VNG: NOTA RUIMTE AANPASSEN OP PUNT DETAILHANDEL
Minister Dekker heeft in haar reactie op de door de Tweede Kamer
ingediende moties over de Nota Ruimte aangegeven alle moties over
detailhandel overbodig te vinden. De VNG is echter van mening dat
aanpassing op dit punt wenselijk is. Juist ter versterking van het
decentrale karakter van de Nota Ruimte.
Risico's
Minister Dekker gaf wel aan detailhandel als onderdeel aan streek- en
structuurplannen te willen toevoegen. Hiermee is echter slechts een
deel van de problemen verholpen. Bij planning van nieuwe
detailhandelslocaties zien wij onder het nieuwe, decentrale
locatiebeleid twee risicos: intergemeentelijke beleidsconcurrentie en
de juridische onderbouwing.
Detailhandelsvisies
Wij adviseren onze leden doorgaans om intergemeentelijke
detailhandelvisies op te stellen. Dit voorkomt dat - door
intergemeentelijke concurrentie - teveel detailhandelsruimte wordt
gebouwd. Dat gaat ten koste van de structuur en leidt tot leegstand.

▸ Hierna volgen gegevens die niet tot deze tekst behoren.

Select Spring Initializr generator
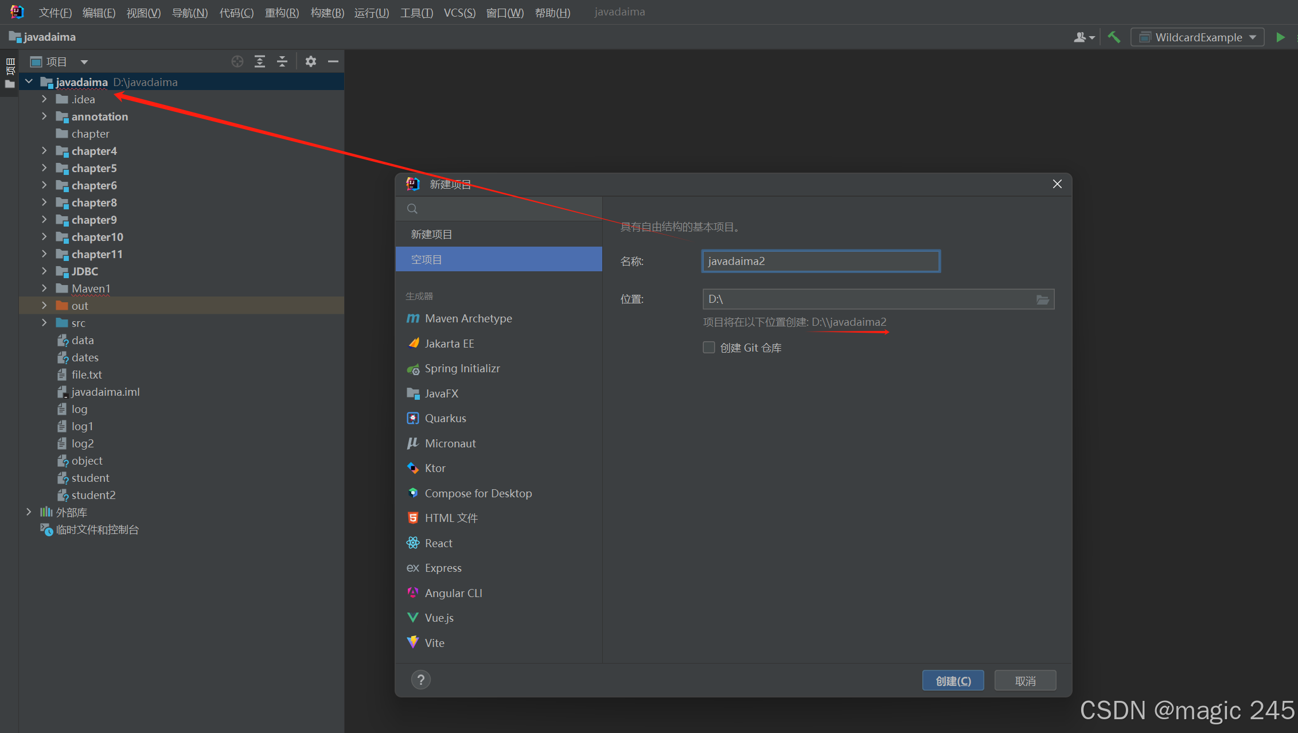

De borging van deze intergemeentelijke afspraken in streek- en
structuurplannen kan daarbij helpen.
Afspraken
Voorwaarde is dat gemeenten zelf gezamenlijk de aanzet voor de keuzes
(hoeveel, waar, welke branches) kunnen aandragen. De VNG zal hierover
afspraken maken met het IPO en het Rijk, in het kader van de
uitvoeringsagenda van de Nota Ruimte.
Onderbouwing
De juridische onderbouwing van deze decentrale afwegingen blijft
echter zorgelijk. Tot op dit moment heeft de Raad van State de
branchering op perifere locaties (zoals meubelboulevards, bouwcentra
en autoboulevards) steeds toegestaan, op basis van het nationale
PDV-beleid. Andere vormen van branchering worden niet toegestaan,
omdat ze weliswaar economisch, maar niet ruimtelijk relevant zijn
(jurisprudentie rond art 10 Wro).
Bestemmingsplantitel
Wij blijven daarom - samen met de Nationale Winkelraad van
MKB-Nederland - pleiten voor een aparte bestemmingsplantitel Perifere
Detailhandel. Deze bestemming (voor de branches mobiliteit, recreatie
en woning- en tuin-inrichting) geeft voldoende flexibiliteit om
bloeiende perifere detailhandel te kunnen ontwikkelen en geeft tevens
het benodigde juridische instrument aan gemeenten om de eigen
beleidsafweging voldoende te kunnen onderbouwen.
Locatiebeleid
Zonder een aparte bestemmingsplantitel wordt de door decentrale
overheden zorgvuldig tot stand gekomen detailhandelstructuur slecht
handhaafbaar. Het onderscheid tussen stads- wijk- en dorpswinkelcentra
enerzijds en perifere detailhandel anderzijds is dan niet houdbaar.
Het uitgangspunt van het locatiebeleid in de Nota Ruimte, het juiste
bedrijf op de juiste plek, wordt dan geweld aangedaan.